Vladimir Rodionov updated HBASE-14477:
    Summary: Compaction improvements: Generational compaction policy  (was: Compaction improvements:
generational compaction)

> Compaction improvements: Generational compaction policy
> -------------------------------------------------------
>                 Key: HBASE-14477
>                 URL: https://issues.apache.org/jira/browse/HBASE-14477
>             Project: HBase
>          Issue Type: New Feature
>            Reporter: Vladimir Rodionov
>            Assignee: Vladimir Rodionov
>             Fix For: 2.0.0
> For immutable and mostly immutable data the current SizeTiered-based compaction policy
is not efficient. 
> # There is no need to compact all files into one, because, data is (mostly) immutable
and we do not need to collect garbage. (performance reason will be discussed later)

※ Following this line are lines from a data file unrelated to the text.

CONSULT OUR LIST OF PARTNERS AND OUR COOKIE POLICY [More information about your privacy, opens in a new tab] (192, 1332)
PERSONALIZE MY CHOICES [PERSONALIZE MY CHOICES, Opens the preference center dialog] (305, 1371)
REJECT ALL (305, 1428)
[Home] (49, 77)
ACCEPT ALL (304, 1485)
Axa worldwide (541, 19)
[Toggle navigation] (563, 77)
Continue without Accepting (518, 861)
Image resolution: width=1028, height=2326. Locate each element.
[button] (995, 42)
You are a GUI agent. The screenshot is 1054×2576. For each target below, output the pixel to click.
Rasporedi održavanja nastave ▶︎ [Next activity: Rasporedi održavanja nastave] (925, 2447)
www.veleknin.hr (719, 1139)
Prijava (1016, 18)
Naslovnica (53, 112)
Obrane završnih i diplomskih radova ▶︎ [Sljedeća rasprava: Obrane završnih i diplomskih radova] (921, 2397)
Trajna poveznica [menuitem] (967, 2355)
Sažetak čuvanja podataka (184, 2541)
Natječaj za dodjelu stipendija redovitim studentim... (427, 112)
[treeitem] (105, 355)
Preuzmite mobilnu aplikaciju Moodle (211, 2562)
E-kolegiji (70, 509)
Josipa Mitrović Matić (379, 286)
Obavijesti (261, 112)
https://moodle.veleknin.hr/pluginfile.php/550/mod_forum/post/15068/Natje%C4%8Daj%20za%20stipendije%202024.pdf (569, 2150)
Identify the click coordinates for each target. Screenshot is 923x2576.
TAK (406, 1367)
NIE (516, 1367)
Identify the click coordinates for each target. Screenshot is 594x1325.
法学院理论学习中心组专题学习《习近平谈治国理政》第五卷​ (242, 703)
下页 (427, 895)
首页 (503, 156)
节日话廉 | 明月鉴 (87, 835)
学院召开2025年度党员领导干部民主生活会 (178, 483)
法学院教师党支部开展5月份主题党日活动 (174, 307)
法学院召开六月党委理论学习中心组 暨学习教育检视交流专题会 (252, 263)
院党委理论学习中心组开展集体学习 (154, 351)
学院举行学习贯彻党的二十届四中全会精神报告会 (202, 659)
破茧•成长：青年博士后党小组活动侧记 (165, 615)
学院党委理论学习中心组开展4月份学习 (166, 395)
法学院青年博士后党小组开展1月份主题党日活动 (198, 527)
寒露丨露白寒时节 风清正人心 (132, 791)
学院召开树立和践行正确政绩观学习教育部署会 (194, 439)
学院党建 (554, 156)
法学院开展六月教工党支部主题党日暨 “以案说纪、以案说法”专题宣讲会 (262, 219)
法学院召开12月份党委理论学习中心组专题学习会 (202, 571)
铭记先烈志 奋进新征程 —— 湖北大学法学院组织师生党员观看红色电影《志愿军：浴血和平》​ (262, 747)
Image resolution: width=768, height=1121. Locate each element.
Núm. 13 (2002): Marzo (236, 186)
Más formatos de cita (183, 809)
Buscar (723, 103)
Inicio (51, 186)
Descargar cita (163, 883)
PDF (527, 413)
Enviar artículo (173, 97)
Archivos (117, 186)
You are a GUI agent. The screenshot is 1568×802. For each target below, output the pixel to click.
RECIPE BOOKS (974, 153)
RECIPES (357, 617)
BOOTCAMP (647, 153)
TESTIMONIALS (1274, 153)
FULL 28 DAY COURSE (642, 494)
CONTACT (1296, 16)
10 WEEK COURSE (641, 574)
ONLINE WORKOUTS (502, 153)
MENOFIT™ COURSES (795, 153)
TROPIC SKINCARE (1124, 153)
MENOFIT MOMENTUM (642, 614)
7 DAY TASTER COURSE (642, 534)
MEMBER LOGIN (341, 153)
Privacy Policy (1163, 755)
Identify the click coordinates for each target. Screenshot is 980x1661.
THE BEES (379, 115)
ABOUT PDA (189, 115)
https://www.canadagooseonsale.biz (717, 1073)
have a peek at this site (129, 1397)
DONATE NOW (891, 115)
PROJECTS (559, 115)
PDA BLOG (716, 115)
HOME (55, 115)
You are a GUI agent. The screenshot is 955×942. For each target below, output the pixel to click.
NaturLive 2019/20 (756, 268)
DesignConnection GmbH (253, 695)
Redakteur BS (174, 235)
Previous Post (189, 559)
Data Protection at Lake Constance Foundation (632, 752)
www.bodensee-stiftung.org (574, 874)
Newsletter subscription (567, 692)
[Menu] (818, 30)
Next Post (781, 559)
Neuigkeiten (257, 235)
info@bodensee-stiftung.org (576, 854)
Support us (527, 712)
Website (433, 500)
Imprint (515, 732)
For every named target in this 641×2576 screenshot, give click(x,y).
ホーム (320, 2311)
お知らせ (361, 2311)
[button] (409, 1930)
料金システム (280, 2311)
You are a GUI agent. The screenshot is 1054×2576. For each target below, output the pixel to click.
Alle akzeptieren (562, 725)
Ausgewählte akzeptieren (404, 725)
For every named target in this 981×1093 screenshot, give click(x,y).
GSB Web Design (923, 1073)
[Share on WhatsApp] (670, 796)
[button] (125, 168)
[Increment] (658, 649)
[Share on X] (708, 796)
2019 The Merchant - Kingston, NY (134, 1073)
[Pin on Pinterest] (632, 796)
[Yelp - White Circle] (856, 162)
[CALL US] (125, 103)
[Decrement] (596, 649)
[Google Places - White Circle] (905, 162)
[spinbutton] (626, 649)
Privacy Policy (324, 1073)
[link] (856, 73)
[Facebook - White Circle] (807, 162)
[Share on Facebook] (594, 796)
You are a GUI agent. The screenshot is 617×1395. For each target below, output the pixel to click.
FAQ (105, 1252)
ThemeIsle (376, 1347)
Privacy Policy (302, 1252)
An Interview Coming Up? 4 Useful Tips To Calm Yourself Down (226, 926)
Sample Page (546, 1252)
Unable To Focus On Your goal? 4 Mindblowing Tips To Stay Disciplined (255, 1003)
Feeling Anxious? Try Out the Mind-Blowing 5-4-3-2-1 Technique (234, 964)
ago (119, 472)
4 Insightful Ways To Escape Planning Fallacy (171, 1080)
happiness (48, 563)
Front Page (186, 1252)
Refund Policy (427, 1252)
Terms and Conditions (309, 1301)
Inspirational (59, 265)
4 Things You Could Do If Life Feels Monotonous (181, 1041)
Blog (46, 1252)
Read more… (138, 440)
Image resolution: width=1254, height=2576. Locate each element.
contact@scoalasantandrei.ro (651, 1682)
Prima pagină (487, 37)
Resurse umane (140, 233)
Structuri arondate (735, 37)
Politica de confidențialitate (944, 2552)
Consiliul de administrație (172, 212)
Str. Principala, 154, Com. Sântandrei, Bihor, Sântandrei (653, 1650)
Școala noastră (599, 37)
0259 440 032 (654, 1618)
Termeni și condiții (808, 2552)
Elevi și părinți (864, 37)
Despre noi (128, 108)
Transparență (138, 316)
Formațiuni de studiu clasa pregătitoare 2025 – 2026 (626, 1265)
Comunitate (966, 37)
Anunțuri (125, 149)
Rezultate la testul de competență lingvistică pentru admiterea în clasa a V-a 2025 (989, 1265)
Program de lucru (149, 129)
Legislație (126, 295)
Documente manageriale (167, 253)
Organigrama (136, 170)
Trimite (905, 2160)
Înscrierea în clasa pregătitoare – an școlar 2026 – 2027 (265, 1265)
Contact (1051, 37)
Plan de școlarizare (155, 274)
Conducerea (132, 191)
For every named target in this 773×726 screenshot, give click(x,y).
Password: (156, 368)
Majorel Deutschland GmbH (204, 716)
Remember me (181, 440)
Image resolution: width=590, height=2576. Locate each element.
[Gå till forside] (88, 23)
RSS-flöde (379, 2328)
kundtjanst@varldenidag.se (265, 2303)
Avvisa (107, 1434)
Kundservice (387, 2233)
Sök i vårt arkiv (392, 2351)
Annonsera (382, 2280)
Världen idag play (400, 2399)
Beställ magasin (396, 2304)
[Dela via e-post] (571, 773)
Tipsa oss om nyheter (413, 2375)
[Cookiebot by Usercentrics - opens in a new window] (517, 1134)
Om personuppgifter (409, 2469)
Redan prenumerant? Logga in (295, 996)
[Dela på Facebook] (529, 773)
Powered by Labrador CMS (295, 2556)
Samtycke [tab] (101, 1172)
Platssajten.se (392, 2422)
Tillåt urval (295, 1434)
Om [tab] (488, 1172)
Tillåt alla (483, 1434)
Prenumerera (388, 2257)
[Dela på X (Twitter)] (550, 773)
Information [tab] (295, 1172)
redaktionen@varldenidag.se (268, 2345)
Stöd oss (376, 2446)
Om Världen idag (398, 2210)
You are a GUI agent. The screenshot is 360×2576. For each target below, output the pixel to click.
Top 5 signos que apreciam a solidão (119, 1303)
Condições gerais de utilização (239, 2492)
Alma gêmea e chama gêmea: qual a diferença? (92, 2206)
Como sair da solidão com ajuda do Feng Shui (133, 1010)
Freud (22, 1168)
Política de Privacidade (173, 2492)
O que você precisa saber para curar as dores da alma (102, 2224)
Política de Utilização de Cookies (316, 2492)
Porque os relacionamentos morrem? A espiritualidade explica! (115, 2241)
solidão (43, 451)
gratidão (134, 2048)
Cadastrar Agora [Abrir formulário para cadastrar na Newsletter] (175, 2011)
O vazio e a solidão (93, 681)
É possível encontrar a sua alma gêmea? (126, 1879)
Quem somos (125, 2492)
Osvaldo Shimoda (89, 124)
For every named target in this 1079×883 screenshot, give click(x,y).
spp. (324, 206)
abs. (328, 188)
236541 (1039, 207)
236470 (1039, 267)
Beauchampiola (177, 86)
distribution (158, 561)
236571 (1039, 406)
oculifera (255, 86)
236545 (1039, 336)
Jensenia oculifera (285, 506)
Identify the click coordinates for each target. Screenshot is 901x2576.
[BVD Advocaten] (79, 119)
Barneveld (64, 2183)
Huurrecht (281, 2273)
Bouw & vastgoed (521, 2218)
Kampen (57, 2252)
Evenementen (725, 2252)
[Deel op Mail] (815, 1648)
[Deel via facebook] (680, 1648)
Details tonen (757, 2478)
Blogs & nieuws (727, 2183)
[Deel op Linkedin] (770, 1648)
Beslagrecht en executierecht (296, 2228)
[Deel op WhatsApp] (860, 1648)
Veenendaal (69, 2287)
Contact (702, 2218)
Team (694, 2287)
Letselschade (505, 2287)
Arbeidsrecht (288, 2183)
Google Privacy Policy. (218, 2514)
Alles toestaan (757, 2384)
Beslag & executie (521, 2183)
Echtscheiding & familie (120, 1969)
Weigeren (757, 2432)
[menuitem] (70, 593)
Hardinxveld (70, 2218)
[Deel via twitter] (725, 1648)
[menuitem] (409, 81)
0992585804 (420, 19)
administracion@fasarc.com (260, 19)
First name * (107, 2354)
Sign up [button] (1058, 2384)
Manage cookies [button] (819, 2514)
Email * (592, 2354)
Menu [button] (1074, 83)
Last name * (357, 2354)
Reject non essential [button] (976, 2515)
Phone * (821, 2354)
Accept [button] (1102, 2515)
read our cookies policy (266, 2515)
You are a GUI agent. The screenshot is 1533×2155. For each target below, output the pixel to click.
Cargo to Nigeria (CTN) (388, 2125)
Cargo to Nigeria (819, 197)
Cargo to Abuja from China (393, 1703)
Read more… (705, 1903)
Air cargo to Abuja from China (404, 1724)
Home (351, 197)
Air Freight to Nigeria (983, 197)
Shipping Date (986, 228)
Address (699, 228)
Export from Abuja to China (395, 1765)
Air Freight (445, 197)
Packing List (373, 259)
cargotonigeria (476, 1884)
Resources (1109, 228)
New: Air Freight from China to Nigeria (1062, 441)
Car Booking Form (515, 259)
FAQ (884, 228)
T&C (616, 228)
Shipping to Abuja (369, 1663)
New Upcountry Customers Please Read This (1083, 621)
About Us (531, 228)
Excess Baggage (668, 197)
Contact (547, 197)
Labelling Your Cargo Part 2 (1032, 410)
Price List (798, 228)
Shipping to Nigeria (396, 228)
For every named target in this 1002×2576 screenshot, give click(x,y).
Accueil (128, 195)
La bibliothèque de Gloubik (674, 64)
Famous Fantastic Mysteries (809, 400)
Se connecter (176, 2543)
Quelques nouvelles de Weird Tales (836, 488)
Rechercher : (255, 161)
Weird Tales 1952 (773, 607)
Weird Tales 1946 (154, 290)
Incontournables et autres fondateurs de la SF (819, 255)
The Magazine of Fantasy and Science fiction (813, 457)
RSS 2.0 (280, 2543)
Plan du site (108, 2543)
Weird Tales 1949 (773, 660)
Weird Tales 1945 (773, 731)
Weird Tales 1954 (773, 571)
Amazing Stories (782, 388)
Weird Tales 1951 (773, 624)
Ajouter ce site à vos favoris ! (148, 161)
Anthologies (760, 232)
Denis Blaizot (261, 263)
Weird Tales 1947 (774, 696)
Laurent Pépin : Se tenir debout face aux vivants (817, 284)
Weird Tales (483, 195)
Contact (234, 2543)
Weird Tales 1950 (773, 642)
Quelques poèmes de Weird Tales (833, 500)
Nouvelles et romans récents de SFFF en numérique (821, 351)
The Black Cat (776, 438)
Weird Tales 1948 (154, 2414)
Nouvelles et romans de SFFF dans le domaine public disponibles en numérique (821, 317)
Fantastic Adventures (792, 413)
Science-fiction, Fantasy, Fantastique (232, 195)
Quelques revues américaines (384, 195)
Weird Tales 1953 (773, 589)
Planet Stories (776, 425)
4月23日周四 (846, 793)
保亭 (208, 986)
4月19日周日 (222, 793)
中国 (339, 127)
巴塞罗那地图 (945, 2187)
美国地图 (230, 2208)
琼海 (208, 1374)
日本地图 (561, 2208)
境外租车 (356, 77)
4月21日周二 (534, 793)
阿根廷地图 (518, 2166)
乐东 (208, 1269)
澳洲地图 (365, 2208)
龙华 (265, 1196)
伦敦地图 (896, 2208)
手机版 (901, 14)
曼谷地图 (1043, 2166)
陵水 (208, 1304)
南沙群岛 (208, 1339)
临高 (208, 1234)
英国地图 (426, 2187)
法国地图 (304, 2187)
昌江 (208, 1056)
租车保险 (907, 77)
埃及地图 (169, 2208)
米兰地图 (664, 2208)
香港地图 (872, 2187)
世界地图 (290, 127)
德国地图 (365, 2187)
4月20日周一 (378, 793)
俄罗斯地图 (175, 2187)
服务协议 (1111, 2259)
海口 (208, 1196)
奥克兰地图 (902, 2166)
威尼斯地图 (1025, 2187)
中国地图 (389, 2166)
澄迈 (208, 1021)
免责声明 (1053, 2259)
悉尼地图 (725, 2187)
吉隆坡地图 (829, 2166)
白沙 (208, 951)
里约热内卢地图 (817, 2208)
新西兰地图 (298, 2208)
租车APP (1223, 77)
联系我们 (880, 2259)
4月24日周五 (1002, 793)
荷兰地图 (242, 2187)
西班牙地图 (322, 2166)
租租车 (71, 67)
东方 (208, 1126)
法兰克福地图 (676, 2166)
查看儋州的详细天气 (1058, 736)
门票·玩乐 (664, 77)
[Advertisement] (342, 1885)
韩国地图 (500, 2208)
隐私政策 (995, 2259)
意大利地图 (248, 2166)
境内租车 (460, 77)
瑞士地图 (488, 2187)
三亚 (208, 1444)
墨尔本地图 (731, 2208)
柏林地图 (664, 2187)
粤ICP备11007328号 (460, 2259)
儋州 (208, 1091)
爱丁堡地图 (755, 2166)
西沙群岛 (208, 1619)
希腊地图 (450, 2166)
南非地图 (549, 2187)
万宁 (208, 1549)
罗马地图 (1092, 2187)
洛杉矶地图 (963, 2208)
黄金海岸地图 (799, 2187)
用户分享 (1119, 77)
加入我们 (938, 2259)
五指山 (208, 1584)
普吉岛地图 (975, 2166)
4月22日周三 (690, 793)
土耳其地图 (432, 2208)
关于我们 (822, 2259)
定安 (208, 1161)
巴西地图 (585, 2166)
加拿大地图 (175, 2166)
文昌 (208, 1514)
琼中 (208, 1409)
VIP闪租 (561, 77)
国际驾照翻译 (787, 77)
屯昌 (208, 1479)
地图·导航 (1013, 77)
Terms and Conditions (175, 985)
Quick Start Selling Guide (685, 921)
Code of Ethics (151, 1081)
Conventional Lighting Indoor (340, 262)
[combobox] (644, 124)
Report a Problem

> # Size-tiered compaction is not suitable for applications where most recent data is most
important and prevents efficient caching of this data. 
> The idea of generational compaction policy is pretty similar to DateTieredCompaction
in Cassandra:
> # Memstore flushes creates files of Gen0.
> # Only store files of the same generation can be compacted. 
> # Once number of files in GenK reaches N (default, 5) they get compacted and one file
of Gen(K+1) is created.
> # Compaction stops at predefined generation M (default, 3).
> Simple math. For the sake of simplicity, let us say that flush size is 30MB.
> Gen0: 4*30 = 120MB 
> Gen1: 4*120 = 480MB
> Gen2: 4*480MB = 1.92GB
> Gen3: R * 1.92GB (Gen3 by default is not compacted)
> With 3-4 files in Gen3 we get total Region size 10-12GB, 10-20% (Gen0, Gen1 and most
of Gen2) can be kept in a block cache.
> Generational compaction does not limit region size, one can use 100GB or even more because
total compaction IO per region can be limited and, generally speaking, does not depend on
region size explicitly (as in Size Tiered compaction policy)
> Now, about performance implications:
> SSD-based servers will benefit this policy because they provide more than adequate random
IO ... but even HDD-based system can use this policy. Again, simple math: with region size
~ 10GB we will have ~ 16 files, of which, 10-12 can be cached in a block cache. Even if request
touches all the files (spans the all time range) it will need to access to only 4-6 files.
How to keep always recent data in a block cache is totally separate topic (JIRA).